- ASSIGNED TASK -
Starting at the first line, copy the data below through to the end, exactly.

==*==

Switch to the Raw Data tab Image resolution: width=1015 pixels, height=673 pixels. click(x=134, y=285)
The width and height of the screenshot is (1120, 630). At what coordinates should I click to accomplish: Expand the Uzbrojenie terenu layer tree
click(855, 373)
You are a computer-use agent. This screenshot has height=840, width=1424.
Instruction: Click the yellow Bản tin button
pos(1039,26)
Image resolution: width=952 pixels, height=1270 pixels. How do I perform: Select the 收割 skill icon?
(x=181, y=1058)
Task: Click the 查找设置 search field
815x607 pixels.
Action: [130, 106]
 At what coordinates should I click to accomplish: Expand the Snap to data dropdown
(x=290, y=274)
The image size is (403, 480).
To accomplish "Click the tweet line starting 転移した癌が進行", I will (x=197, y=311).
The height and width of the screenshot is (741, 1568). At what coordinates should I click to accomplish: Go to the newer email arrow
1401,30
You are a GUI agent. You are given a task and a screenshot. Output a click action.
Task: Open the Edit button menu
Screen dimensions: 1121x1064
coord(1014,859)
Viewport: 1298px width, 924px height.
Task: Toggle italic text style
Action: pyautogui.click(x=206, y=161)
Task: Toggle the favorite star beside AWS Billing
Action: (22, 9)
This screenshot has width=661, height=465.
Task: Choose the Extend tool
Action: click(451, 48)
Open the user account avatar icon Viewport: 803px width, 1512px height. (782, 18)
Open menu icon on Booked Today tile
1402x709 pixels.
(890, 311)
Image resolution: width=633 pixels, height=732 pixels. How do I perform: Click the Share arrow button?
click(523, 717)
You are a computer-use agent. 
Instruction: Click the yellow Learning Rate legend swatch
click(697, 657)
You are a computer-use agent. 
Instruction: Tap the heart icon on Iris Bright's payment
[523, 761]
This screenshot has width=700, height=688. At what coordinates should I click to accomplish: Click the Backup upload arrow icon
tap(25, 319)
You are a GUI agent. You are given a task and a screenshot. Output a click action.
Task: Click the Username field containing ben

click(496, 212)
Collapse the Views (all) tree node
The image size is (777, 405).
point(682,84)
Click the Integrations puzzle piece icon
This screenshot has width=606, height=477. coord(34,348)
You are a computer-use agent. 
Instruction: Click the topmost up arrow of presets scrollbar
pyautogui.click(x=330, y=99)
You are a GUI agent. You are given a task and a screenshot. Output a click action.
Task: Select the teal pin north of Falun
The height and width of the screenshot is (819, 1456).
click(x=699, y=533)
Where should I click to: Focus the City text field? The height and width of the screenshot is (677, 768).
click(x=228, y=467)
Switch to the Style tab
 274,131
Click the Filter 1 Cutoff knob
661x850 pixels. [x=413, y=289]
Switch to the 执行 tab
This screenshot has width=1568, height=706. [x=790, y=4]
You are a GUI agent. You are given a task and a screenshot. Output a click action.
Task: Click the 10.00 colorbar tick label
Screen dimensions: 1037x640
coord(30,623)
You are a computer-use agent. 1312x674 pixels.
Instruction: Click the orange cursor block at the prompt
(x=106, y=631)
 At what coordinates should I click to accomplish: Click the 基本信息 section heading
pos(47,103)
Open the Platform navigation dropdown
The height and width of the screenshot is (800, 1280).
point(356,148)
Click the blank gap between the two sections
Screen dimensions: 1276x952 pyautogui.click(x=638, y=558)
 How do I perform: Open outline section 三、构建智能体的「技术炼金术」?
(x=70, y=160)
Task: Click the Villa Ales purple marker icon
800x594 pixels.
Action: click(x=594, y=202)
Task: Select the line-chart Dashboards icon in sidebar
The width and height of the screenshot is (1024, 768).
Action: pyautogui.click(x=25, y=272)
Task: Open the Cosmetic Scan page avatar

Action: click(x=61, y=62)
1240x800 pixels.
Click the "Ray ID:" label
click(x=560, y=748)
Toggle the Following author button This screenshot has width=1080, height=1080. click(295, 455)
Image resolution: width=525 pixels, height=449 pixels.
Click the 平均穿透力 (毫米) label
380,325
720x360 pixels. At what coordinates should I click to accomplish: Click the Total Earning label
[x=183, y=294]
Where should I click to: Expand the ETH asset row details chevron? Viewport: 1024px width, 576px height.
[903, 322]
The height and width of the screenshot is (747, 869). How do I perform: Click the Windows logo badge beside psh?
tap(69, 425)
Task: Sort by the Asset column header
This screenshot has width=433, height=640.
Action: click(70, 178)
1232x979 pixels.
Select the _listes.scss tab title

==*==

- EXERCISE SOLUTION -
Switch to the Raw Data tab Image resolution: width=1015 pixels, height=673 pixels. click(x=134, y=285)
The width and height of the screenshot is (1120, 630). At what coordinates should I click to accomplish: Expand the Uzbrojenie terenu layer tree
click(855, 373)
You are a computer-use agent. This screenshot has height=840, width=1424.
Instruction: Click the yellow Bản tin button
pos(1039,26)
Image resolution: width=952 pixels, height=1270 pixels. How do I perform: Select the 收割 skill icon?
(x=181, y=1058)
Task: Click the 查找设置 search field
815x607 pixels.
Action: [130, 106]
 At what coordinates should I click to accomplish: Expand the Snap to data dropdown
(x=290, y=274)
The image size is (403, 480).
To accomplish "Click the tweet line starting 転移した癌が進行", I will (x=197, y=311).
The height and width of the screenshot is (741, 1568). At what coordinates should I click to accomplish: Go to the newer email arrow
1401,30
You are a GUI agent. You are given a task and a screenshot. Output a click action.
Task: Open the Edit button menu
Screen dimensions: 1121x1064
coord(1014,859)
Viewport: 1298px width, 924px height.
Task: Toggle italic text style
Action: pyautogui.click(x=206, y=161)
Task: Toggle the favorite star beside AWS Billing
Action: (22, 9)
This screenshot has width=661, height=465.
Task: Choose the Extend tool
Action: click(451, 48)
Open the user account avatar icon Viewport: 803px width, 1512px height. (782, 18)
Open menu icon on Booked Today tile
1402x709 pixels.
(890, 311)
Image resolution: width=633 pixels, height=732 pixels. How do I perform: Click the Share arrow button?
click(523, 717)
You are a computer-use agent. 
Instruction: Click the yellow Learning Rate legend swatch
click(697, 657)
You are a computer-use agent. 
Instruction: Tap the heart icon on Iris Bright's payment
[523, 761]
This screenshot has width=700, height=688. At what coordinates should I click to accomplish: Click the Backup upload arrow icon
tap(25, 319)
You are a GUI agent. You are given a task and a screenshot. Output a click action.
Task: Click the Username field containing ben

click(496, 212)
Collapse the Views (all) tree node
The image size is (777, 405).
point(682,84)
Click the Integrations puzzle piece icon
This screenshot has width=606, height=477. coord(34,348)
You are a computer-use agent. 
Instruction: Click the topmost up arrow of presets scrollbar
pyautogui.click(x=330, y=99)
You are a GUI agent. You are given a task and a screenshot. Output a click action.
Task: Select the teal pin north of Falun
The height and width of the screenshot is (819, 1456).
click(x=699, y=533)
Where should I click to: Focus the City text field? The height and width of the screenshot is (677, 768).
click(x=228, y=467)
Switch to the Style tab
 274,131
Click the Filter 1 Cutoff knob
661x850 pixels. [x=413, y=289]
Switch to the 执行 tab
This screenshot has width=1568, height=706. [x=790, y=4]
You are a GUI agent. You are given a task and a screenshot. Output a click action.
Task: Click the 10.00 colorbar tick label
Screen dimensions: 1037x640
coord(30,623)
You are a computer-use agent. 1312x674 pixels.
Instruction: Click the orange cursor block at the prompt
(x=106, y=631)
 At what coordinates should I click to accomplish: Click the 基本信息 section heading
pos(47,103)
Open the Platform navigation dropdown
The height and width of the screenshot is (800, 1280).
point(356,148)
Click the blank gap between the two sections
Screen dimensions: 1276x952 pyautogui.click(x=638, y=558)
 How do I perform: Open outline section 三、构建智能体的「技术炼金术」?
(x=70, y=160)
Task: Click the Villa Ales purple marker icon
800x594 pixels.
Action: click(x=594, y=202)
Task: Select the line-chart Dashboards icon in sidebar
The width and height of the screenshot is (1024, 768).
Action: pyautogui.click(x=25, y=272)
Task: Open the Cosmetic Scan page avatar

Action: click(x=61, y=62)
1240x800 pixels.
Click the "Ray ID:" label
click(x=560, y=748)
Toggle the Following author button This screenshot has width=1080, height=1080. click(295, 455)
Image resolution: width=525 pixels, height=449 pixels.
Click the 平均穿透力 (毫米) label
380,325
720x360 pixels. At what coordinates should I click to accomplish: Click the Total Earning label
[x=183, y=294]
Where should I click to: Expand the ETH asset row details chevron? Viewport: 1024px width, 576px height.
[903, 322]
The height and width of the screenshot is (747, 869). How do I perform: Click the Windows logo badge beside psh?
tap(69, 425)
Task: Sort by the Asset column header
This screenshot has width=433, height=640.
Action: click(70, 178)
1232x979 pixels.
Select the _listes.scss tab title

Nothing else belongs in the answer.